Since employment growth is bound to diminish as the ranks of the unemployed are depleted (the current unemployment rate of 4.4% is unlikely to fall much further), consumption growth, too, is liable to slow. Once monthly payroll job increases decline significantly, as is probable by mid-2018 if not sooner, sales gains will erode and talk of recession will revive–possibly easing the political gridlock over tax reduction.
I have spent many years of my life outside the US. Living abroad reinforced the idea that what is noblest of our country is exactly its openness: Its openness to talent, to new ideas, to new ways of doing things, to new blood. We are a welcoming society. We don’t build walls, we build towers to seek new horizons and new friends. What is Ellis Island all about if it is not about Welcome? What about NASA and the Peace Corps? These are not isolationist tendencies.

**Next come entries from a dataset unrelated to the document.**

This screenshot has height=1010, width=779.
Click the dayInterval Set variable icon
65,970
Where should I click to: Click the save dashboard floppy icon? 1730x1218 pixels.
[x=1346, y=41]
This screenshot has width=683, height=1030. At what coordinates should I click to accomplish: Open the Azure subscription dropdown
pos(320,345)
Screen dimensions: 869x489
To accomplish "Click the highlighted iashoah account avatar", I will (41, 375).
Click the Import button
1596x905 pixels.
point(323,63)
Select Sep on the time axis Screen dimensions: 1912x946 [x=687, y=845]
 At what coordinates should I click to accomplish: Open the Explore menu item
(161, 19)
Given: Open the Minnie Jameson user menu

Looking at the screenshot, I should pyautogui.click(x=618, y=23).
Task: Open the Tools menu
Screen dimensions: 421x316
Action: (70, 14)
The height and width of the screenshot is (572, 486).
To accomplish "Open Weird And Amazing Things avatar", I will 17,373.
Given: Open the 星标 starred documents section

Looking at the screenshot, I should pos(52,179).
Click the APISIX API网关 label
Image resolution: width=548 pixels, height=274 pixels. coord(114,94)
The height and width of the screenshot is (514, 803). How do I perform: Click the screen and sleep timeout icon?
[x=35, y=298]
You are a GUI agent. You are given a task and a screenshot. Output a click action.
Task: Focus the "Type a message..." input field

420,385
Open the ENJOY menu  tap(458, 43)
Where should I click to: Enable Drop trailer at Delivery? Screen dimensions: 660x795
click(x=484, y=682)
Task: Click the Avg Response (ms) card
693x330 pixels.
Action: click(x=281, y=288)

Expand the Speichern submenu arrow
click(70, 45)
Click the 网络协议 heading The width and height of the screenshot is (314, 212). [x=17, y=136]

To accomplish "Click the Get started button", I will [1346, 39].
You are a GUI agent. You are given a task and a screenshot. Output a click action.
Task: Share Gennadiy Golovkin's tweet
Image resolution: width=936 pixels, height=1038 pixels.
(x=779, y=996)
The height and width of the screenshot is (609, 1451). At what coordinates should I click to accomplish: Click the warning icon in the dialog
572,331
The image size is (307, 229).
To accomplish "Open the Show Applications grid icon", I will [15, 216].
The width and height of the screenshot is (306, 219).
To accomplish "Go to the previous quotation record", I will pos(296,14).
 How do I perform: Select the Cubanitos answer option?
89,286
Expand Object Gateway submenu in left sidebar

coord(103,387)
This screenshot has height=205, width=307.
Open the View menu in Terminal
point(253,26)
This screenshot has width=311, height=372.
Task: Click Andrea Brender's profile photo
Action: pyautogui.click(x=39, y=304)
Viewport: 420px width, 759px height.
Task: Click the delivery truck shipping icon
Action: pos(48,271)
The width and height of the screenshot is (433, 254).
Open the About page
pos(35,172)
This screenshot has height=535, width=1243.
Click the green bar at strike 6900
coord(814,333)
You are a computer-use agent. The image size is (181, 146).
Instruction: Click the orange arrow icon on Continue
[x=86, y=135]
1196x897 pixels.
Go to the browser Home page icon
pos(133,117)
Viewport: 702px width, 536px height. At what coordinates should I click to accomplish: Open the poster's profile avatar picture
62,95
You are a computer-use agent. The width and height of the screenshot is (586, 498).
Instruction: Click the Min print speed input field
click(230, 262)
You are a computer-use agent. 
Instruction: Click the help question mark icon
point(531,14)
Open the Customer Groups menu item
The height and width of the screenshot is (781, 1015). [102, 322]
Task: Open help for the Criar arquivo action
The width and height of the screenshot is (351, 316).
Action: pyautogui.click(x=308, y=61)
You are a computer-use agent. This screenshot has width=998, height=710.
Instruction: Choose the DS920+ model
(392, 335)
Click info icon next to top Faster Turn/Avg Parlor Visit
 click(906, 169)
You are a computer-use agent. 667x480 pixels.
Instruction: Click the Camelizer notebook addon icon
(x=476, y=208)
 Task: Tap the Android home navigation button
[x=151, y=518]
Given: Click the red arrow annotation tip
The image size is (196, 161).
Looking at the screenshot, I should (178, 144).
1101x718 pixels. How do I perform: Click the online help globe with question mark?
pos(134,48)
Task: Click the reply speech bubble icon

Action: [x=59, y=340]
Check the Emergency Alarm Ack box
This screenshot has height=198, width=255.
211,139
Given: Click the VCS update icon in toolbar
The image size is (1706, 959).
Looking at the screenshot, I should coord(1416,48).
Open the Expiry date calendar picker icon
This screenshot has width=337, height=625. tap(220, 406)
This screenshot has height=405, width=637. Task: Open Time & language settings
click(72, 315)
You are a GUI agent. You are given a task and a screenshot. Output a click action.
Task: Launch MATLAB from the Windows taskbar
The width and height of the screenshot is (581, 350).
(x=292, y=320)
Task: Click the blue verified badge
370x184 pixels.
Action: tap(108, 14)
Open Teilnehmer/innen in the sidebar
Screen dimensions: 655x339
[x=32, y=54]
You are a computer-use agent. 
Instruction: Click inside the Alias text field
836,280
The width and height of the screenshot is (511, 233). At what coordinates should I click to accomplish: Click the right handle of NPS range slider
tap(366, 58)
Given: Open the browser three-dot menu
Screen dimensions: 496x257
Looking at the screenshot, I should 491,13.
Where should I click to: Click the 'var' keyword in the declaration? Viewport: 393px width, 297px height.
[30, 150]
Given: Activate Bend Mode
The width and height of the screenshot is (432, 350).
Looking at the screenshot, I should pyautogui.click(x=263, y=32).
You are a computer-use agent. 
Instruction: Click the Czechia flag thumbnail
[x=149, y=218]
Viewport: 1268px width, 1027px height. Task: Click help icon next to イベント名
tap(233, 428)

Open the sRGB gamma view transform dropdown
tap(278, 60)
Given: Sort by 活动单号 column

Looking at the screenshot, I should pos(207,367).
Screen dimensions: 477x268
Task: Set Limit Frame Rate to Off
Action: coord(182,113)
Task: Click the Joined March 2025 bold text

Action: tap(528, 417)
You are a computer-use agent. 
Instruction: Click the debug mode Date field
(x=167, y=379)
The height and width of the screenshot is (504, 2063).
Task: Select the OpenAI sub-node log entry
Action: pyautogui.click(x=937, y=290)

My America is a place that gives immigrants and “the wretched refuse” of the world — the words on the Statue of Liberty — a chance to make this arena for their dreams and ambitions, despite all the difficulties of adjustment. My America is not the one that builds a wall to keep people out. Many of you have lived it in your own lives. America is hardly overrun with immigrants: Their percentage of population is lower than in any decade between 1860 and 1930. Post-World War II, when the population of immigrants fell to 4.7%, that was when America began to stagnate. The potential growth of any economy has, is the sum of workforce and productivity growth.
With baby boomers retiring, the rest of us and our economy need immigration more than ever. The rule of thumb is that 10,000 boomers will hit retirement age every day for years. Someone has to do their work — and someone has to replace their consumption.